Rusty, I was stationed at Weapons Department, Cecil Field, Florida., which, during WWII had been Naval Ammunition Depot, Yellow Water. My division officer, Mustang LTJG Wayne Church, former Air Ordnanceman, and a Florida Cracker and I hunted and fished all over North Florida. He once told me if you can catch a young hog in the open, you can run him down, grab a hind leg, flip him over and cut his throat.
I was deer and hog hunting on the base and I was perched on top of an old abandoned WWII concrete bunker facing a curved earth berm bullet backstop and a small rail road track inside following the curve. They trained Naval machine gunners during the war in this setup. Shooting at targets moving around the track with .50 cal. machine guns.

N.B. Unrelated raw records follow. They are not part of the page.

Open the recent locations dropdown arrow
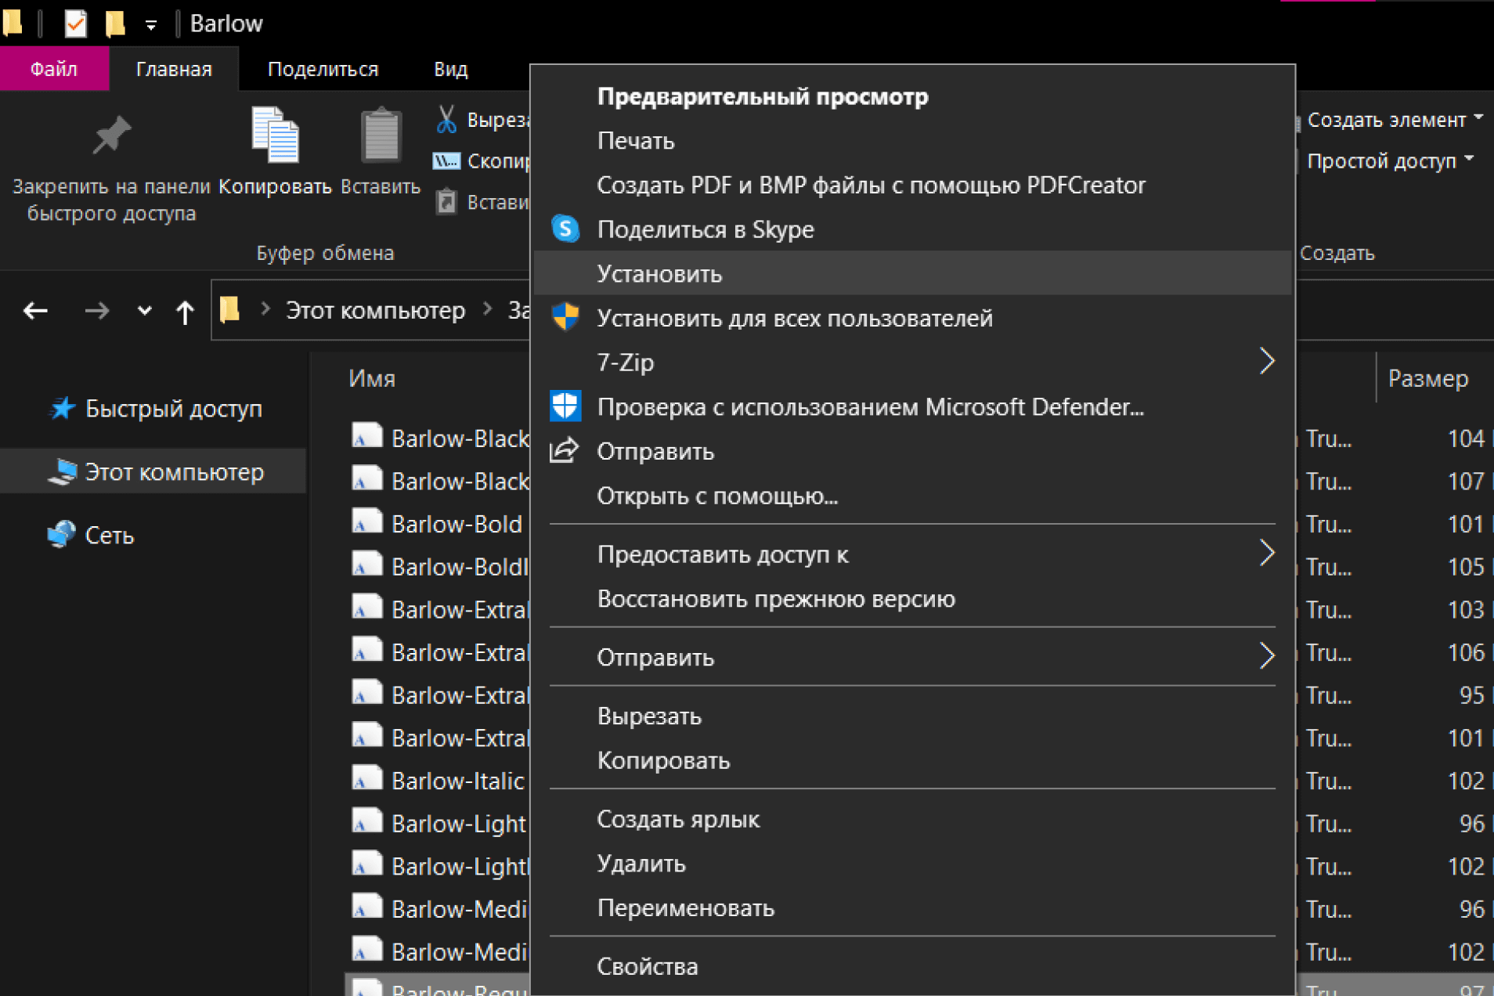 144,311
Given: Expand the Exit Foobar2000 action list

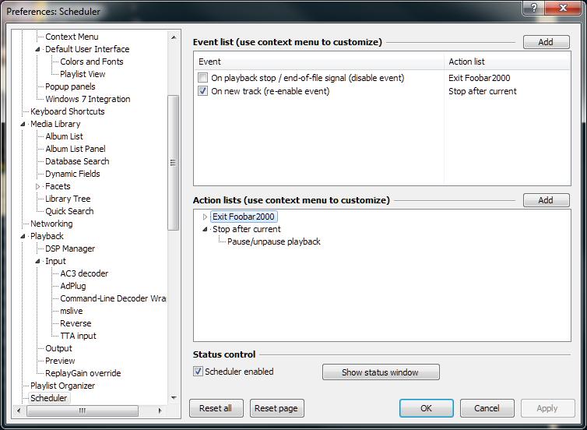Looking at the screenshot, I should [x=206, y=217].
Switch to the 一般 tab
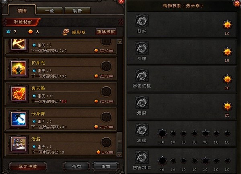Screen dimensions: 241x174 point(50,11)
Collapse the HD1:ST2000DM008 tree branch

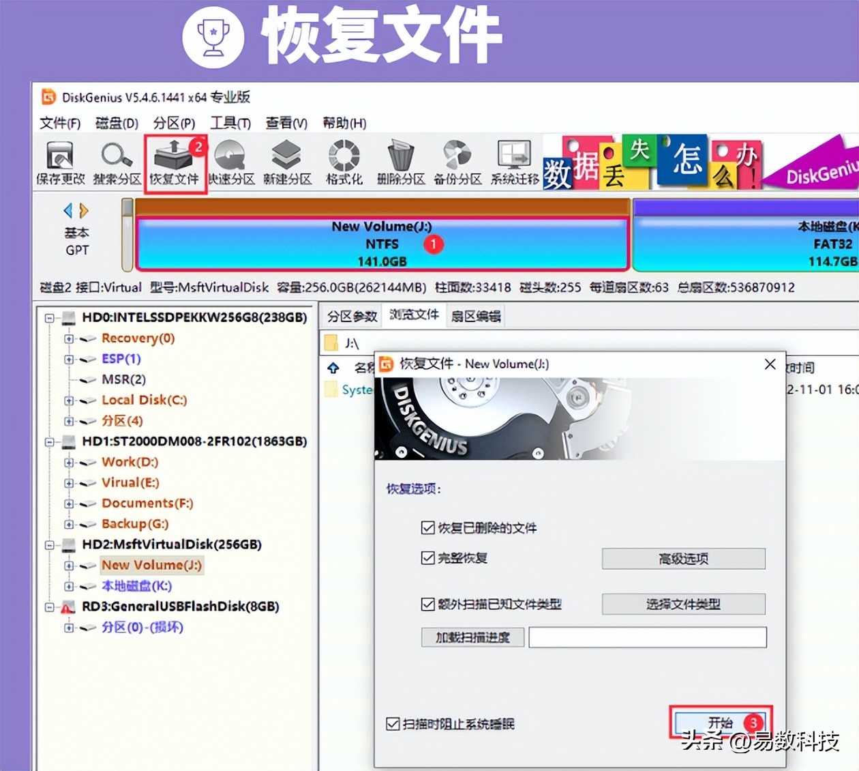click(x=48, y=441)
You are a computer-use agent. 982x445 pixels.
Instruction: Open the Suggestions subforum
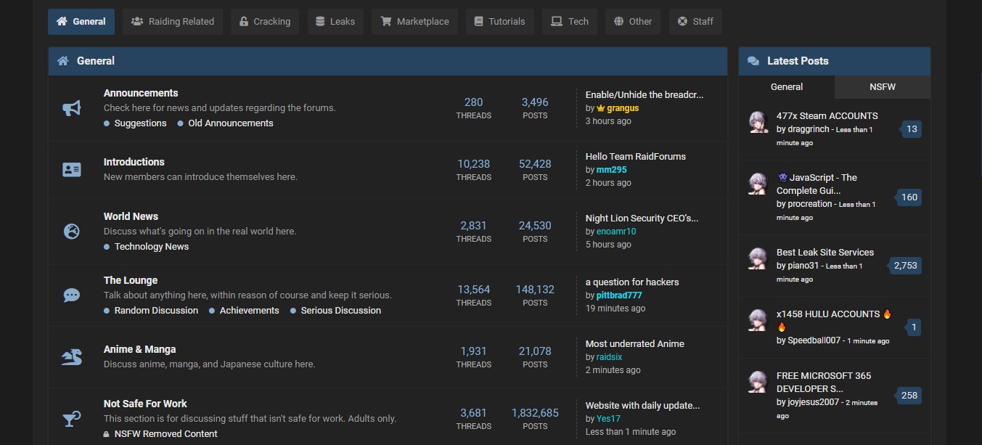[142, 123]
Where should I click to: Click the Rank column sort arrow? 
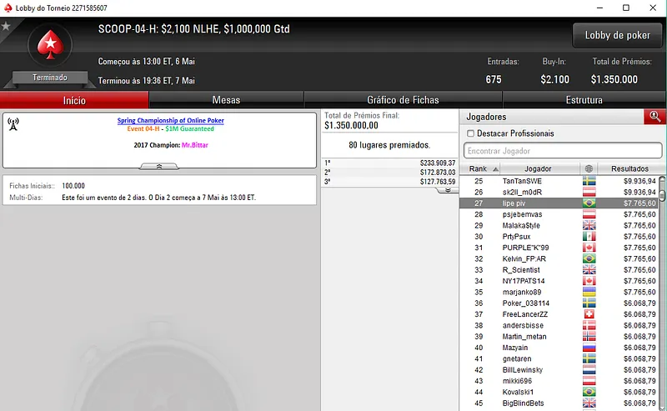coord(495,169)
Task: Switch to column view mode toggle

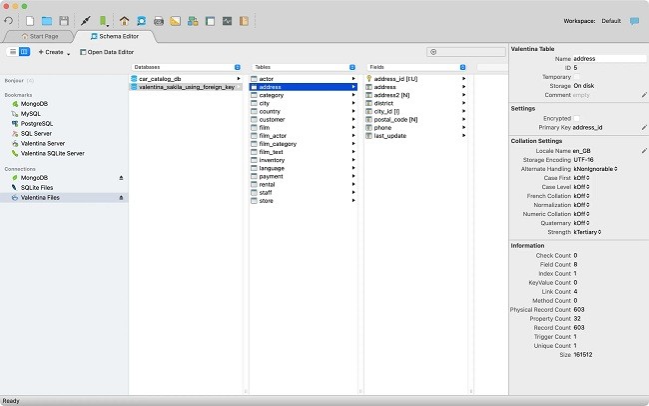Action: coord(24,51)
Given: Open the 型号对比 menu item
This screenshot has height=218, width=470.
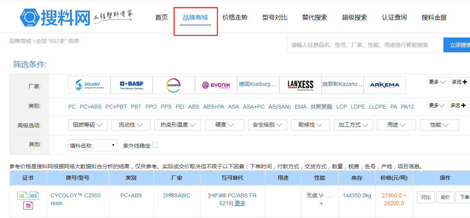Looking at the screenshot, I should (275, 18).
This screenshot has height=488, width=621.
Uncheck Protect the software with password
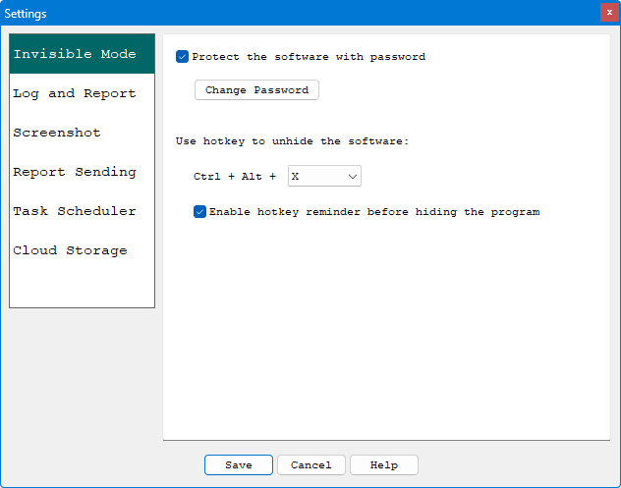pyautogui.click(x=182, y=57)
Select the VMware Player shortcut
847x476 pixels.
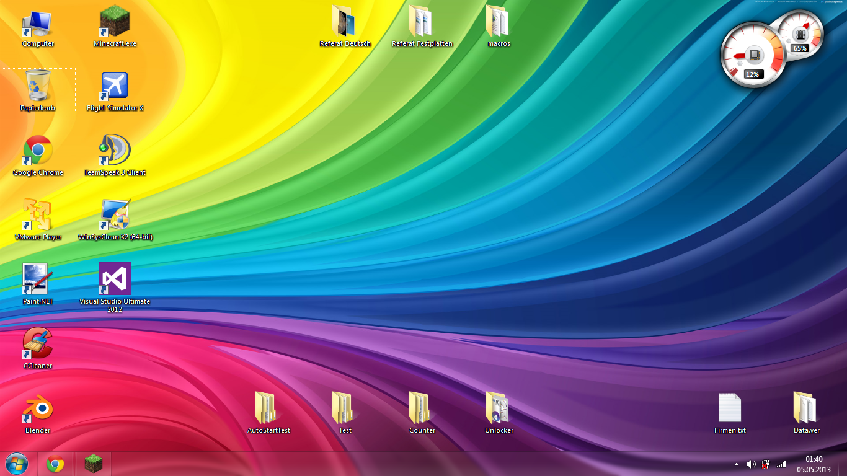pos(38,216)
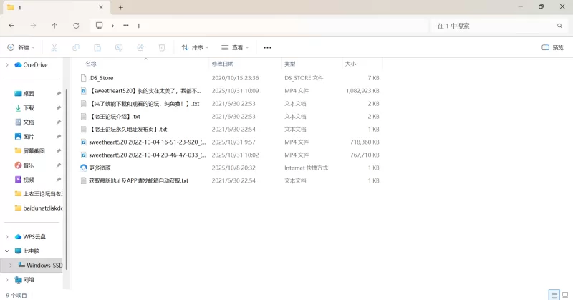Open the 下载 folder in sidebar
The image size is (573, 300).
29,108
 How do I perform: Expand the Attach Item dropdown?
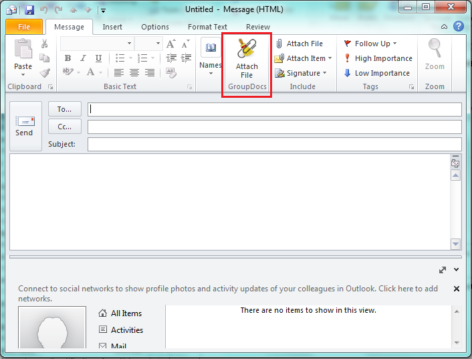(x=304, y=58)
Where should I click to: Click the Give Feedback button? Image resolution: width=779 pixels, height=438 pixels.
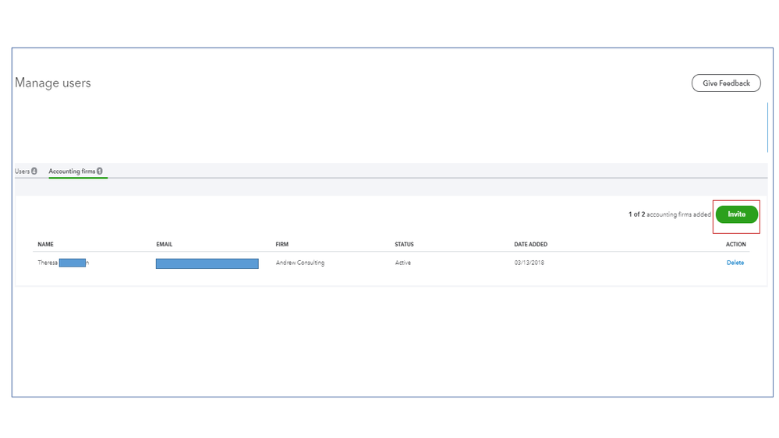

Anyhow, I'm sitting up there and I see a pig. We weren't allowed to use rifles on base because of aircraft. I raised my shotgun and fired 3 slugs at him and missed. I can't remember why the gun was plugged for three, but it was. The pig was running toward an opening in the berm to get out. He was getting closer to me by the jump. Wayne's words came back to me, "you can run him down". I dropped the shotgun, grabbed my knife and raced for the opening to head him off.
I covered about half the distance and now this hog is stomping, snorting and glaring at me. He's got 3 inch tusks, 3 inch hackles standing straight up and a huge set of male equipment underneath. The knife in my hand turned into a toy rubber knife instantly. Now I'm praying "Please Mr. Hog, I'll back up, you just go out the opening".......and he did. So much for knifing wild hogs.
It turned out I was trying to shoot over 100 yards with rifled slugs. So much for youth.